You might think of polygamy, child marriage, and slavery as relics of the past, but there is a small group of Muslims in Singapore that still believes in them.
“It really bothered me. This is not right. You call it religion, but this doesn’t sound right,” Mak says, cringing.
As he read more widely, and sought the advice of other Muslims who were more learned than him, Mak came to realise that that form of Islam was not his cup of tea.
“But I believe in things being fated and I do believe that kind of journey has meaning,” Mak says. And now, his understanding of Islam has evolved to become more pluralistic — accepting a more diverse range of interpretation.
Personal views of Islam do not sit well with some Muslims
Mak also acknowledges that this view does not sit well with some Muslims who see it as “shopping” for the best, or “most suitable” bits of the religion.
“Many of these anti-liberal stances, the underlying principle is that they refuse to acknowledge diversity. And so now I know that these are completely antithetical to my own personal principles.”
Mak says his study of Islam and his own travels has helped to reinforce his observations — that like a lot of other faiths that exist in the world, Islam is practised differently by different people.
He found on a trip to Turkey, for example, that most Muslims there are absolutely fine with keeping and touching dogs, unlike here in Southeast Asia.

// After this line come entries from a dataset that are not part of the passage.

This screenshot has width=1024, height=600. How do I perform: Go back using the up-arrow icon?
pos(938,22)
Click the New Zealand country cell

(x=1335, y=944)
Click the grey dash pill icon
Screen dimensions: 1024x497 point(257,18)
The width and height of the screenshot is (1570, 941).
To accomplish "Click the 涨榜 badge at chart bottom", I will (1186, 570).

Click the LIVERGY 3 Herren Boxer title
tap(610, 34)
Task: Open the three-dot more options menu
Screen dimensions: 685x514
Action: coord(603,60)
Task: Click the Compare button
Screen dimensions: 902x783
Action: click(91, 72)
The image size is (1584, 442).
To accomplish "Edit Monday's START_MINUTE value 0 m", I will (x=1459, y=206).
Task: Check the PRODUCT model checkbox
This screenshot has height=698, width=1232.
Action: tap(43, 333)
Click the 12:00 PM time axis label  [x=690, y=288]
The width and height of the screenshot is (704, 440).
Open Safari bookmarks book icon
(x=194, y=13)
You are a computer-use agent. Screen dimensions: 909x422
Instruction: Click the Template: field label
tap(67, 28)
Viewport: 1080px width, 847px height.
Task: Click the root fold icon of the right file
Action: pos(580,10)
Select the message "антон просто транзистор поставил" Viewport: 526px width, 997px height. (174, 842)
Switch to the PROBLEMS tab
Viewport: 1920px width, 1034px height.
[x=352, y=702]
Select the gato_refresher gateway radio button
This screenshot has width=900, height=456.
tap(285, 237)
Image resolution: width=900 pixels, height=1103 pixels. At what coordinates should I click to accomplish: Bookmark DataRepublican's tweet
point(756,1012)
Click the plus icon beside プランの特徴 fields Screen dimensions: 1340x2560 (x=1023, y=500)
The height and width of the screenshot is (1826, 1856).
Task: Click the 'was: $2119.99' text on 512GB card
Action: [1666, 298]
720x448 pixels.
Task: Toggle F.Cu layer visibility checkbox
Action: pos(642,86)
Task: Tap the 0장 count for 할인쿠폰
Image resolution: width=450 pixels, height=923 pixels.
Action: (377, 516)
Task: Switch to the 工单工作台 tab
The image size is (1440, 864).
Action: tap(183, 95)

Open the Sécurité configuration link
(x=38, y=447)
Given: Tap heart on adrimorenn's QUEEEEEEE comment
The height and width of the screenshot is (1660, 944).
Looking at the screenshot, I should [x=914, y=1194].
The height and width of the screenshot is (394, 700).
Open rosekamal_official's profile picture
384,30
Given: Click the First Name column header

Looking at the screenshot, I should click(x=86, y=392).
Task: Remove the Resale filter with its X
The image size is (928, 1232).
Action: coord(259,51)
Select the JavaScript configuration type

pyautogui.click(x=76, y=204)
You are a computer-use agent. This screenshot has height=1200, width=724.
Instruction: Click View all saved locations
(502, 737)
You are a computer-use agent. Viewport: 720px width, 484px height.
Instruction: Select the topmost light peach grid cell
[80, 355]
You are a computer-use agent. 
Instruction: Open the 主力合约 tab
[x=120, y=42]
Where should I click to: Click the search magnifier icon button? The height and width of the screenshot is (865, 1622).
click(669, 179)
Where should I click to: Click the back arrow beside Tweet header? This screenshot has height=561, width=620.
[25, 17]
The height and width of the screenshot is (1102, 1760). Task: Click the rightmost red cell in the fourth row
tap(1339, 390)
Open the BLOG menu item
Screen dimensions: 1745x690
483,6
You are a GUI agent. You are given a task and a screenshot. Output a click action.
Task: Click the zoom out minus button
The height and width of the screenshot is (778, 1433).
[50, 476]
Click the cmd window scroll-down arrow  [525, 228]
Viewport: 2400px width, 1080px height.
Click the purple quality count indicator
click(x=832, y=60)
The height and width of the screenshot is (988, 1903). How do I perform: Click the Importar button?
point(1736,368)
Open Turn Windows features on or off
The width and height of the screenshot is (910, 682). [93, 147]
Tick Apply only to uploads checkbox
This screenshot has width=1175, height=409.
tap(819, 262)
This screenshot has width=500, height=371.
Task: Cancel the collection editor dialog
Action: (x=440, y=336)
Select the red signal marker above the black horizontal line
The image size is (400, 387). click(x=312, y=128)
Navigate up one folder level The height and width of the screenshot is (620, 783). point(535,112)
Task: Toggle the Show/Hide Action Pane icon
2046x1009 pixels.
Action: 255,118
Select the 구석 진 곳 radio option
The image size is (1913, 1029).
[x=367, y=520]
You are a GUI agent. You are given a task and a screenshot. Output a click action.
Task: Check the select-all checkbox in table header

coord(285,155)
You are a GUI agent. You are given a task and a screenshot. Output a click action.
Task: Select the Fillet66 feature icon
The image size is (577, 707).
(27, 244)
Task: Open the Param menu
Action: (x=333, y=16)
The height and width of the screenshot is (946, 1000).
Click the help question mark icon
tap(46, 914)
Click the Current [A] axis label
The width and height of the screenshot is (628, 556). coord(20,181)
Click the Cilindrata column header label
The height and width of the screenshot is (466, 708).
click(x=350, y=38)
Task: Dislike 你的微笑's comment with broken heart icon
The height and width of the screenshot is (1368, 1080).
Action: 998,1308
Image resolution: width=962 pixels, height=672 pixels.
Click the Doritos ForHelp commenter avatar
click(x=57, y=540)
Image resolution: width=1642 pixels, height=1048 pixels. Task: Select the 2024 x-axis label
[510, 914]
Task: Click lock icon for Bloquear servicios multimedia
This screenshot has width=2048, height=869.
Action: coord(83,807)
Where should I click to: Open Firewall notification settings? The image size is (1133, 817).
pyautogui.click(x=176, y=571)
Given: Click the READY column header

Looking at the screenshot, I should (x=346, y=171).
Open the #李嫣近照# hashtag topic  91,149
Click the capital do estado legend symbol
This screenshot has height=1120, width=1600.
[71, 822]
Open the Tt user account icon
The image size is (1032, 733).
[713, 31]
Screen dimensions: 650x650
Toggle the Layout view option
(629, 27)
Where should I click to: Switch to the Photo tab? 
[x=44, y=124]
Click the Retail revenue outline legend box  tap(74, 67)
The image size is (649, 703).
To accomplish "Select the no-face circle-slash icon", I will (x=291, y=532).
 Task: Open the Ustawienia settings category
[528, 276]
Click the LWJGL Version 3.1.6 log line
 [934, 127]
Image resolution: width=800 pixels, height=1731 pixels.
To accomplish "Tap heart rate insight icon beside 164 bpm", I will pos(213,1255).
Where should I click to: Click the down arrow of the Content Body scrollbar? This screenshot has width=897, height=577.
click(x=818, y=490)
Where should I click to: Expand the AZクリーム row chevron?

“The world is just so big. There is no way for everyone to be the same in terms of belief, action, and practices,” he says. But he qualifies that differences in opinion have to ultimately come from the same foundation and value system.
Take LGBT issues for example, which Mak says is an issue that requires a very nuanced response.
“You need to be very respectful of advances in the field. Gender studies have only developed recently. You can’t be going back to things from 600 years ago when the concept of gender was very different back then.”
Plus the fact that slavery, child marriages, and polygamy are largely considered taboo in most modern societies today has convinced Mak that while the fundamentals of religion remain the same, the practical application of them changes over time.
“I don’t believe that the essence of the religion has changed. It’s still about compassion, still about mercy, still about finding justice, and development. But the form that it takes can be very different.”
Differences in thinking in Islam have always existed too, he points out.
For example, some schools argue for the physical manifestation of God, while others insist that it is conceptual, says Mak.
“Religion doesn’t necessarily entail blind following,” says Mak. “This was a very recent realisation for me.”
As we conclude our conversation, I ask Mak if he would have converted to Islam if he wasn’t depressed.
“I don’t think I would have, honestly,” he says after giving my question pause.
“If I had been in a very comfortable position previously, there would have been no need for me to change anything.”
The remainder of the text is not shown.